## begin Given records
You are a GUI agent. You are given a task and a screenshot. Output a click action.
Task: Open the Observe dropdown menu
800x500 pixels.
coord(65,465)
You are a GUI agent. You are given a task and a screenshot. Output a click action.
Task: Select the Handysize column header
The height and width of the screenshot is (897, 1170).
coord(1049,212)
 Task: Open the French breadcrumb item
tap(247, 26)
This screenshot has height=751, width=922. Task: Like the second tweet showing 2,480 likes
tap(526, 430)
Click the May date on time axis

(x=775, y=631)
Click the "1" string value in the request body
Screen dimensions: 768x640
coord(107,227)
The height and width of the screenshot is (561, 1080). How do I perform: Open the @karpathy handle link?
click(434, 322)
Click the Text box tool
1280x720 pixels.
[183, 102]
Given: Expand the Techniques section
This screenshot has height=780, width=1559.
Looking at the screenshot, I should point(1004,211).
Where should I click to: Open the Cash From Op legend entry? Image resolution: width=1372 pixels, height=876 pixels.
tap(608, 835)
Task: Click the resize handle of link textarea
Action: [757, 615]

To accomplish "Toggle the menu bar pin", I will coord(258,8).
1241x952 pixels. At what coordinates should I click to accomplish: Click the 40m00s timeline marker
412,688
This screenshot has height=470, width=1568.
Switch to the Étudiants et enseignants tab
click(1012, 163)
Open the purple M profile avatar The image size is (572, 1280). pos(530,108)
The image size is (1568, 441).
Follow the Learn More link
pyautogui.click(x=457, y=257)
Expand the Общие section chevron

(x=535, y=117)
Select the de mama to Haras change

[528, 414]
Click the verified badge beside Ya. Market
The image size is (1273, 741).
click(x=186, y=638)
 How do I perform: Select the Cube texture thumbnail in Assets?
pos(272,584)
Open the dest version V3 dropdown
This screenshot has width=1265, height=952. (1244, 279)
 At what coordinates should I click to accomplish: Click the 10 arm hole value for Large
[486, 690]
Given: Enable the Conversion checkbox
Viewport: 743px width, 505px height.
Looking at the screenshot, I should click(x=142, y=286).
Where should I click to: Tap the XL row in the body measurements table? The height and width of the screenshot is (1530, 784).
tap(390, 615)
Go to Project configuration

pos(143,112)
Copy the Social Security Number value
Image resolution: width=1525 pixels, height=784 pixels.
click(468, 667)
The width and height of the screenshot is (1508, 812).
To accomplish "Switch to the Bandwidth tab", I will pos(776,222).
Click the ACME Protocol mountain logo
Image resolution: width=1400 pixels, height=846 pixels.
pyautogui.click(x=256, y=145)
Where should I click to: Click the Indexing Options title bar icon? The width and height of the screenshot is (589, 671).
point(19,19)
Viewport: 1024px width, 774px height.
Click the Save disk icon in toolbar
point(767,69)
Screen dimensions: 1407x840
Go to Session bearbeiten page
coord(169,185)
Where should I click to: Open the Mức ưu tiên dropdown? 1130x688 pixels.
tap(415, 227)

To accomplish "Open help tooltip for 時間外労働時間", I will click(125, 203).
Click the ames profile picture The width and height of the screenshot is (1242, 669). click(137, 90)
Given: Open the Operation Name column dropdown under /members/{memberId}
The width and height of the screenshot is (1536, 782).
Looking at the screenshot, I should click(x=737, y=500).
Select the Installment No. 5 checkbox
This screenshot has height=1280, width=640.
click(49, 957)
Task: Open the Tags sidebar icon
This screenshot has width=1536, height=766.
## end Given records
■ Task description ■
Repeat all of the entries above word for word, line by line.

■ Exercise response ■
You are a GUI agent. You are given a task and a screenshot. Output a click action.
Task: Open the Observe dropdown menu
800x500 pixels.
coord(65,465)
You are a GUI agent. You are given a task and a screenshot. Output a click action.
Task: Select the Handysize column header
The height and width of the screenshot is (897, 1170).
coord(1049,212)
 Task: Open the French breadcrumb item
tap(247, 26)
This screenshot has height=751, width=922. Task: Like the second tweet showing 2,480 likes
tap(526, 430)
Click the May date on time axis

(x=775, y=631)
Click the "1" string value in the request body
Screen dimensions: 768x640
coord(107,227)
The height and width of the screenshot is (561, 1080). How do I perform: Open the @karpathy handle link?
click(434, 322)
Click the Text box tool
1280x720 pixels.
[183, 102]
Given: Expand the Techniques section
This screenshot has height=780, width=1559.
Looking at the screenshot, I should point(1004,211).
Where should I click to: Open the Cash From Op legend entry? Image resolution: width=1372 pixels, height=876 pixels.
tap(608, 835)
Task: Click the resize handle of link textarea
Action: [757, 615]

To accomplish "Toggle the menu bar pin", I will coord(258,8).
1241x952 pixels. At what coordinates should I click to accomplish: Click the 40m00s timeline marker
412,688
This screenshot has height=470, width=1568.
Switch to the Étudiants et enseignants tab
click(1012, 163)
Open the purple M profile avatar The image size is (572, 1280). pos(530,108)
The image size is (1568, 441).
Follow the Learn More link
pyautogui.click(x=457, y=257)
Expand the Общие section chevron

(x=535, y=117)
Select the de mama to Haras change

[528, 414]
Click the verified badge beside Ya. Market
The image size is (1273, 741).
click(x=186, y=638)
 How do I perform: Select the Cube texture thumbnail in Assets?
pos(272,584)
Open the dest version V3 dropdown
This screenshot has width=1265, height=952. (1244, 279)
 At what coordinates should I click to accomplish: Click the 10 arm hole value for Large
[486, 690]
Given: Enable the Conversion checkbox
Viewport: 743px width, 505px height.
Looking at the screenshot, I should click(x=142, y=286).
Where should I click to: Tap the XL row in the body measurements table? The height and width of the screenshot is (1530, 784).
tap(390, 615)
Go to Project configuration

pos(143,112)
Copy the Social Security Number value
Image resolution: width=1525 pixels, height=784 pixels.
click(468, 667)
The width and height of the screenshot is (1508, 812).
To accomplish "Switch to the Bandwidth tab", I will pos(776,222).
Click the ACME Protocol mountain logo
Image resolution: width=1400 pixels, height=846 pixels.
pyautogui.click(x=256, y=145)
Where should I click to: Click the Indexing Options title bar icon? The width and height of the screenshot is (589, 671).
point(19,19)
Viewport: 1024px width, 774px height.
Click the Save disk icon in toolbar
point(767,69)
Screen dimensions: 1407x840
Go to Session bearbeiten page
coord(169,185)
Where should I click to: Open the Mức ưu tiên dropdown? 1130x688 pixels.
tap(415, 227)

To accomplish "Open help tooltip for 時間外労働時間", I will click(125, 203).
Click the ames profile picture The width and height of the screenshot is (1242, 669). click(137, 90)
Given: Open the Operation Name column dropdown under /members/{memberId}
The width and height of the screenshot is (1536, 782).
Looking at the screenshot, I should click(x=737, y=500).
Select the Installment No. 5 checkbox
This screenshot has height=1280, width=640.
click(49, 957)
Task: Open the Tags sidebar icon
This screenshot has width=1536, height=766.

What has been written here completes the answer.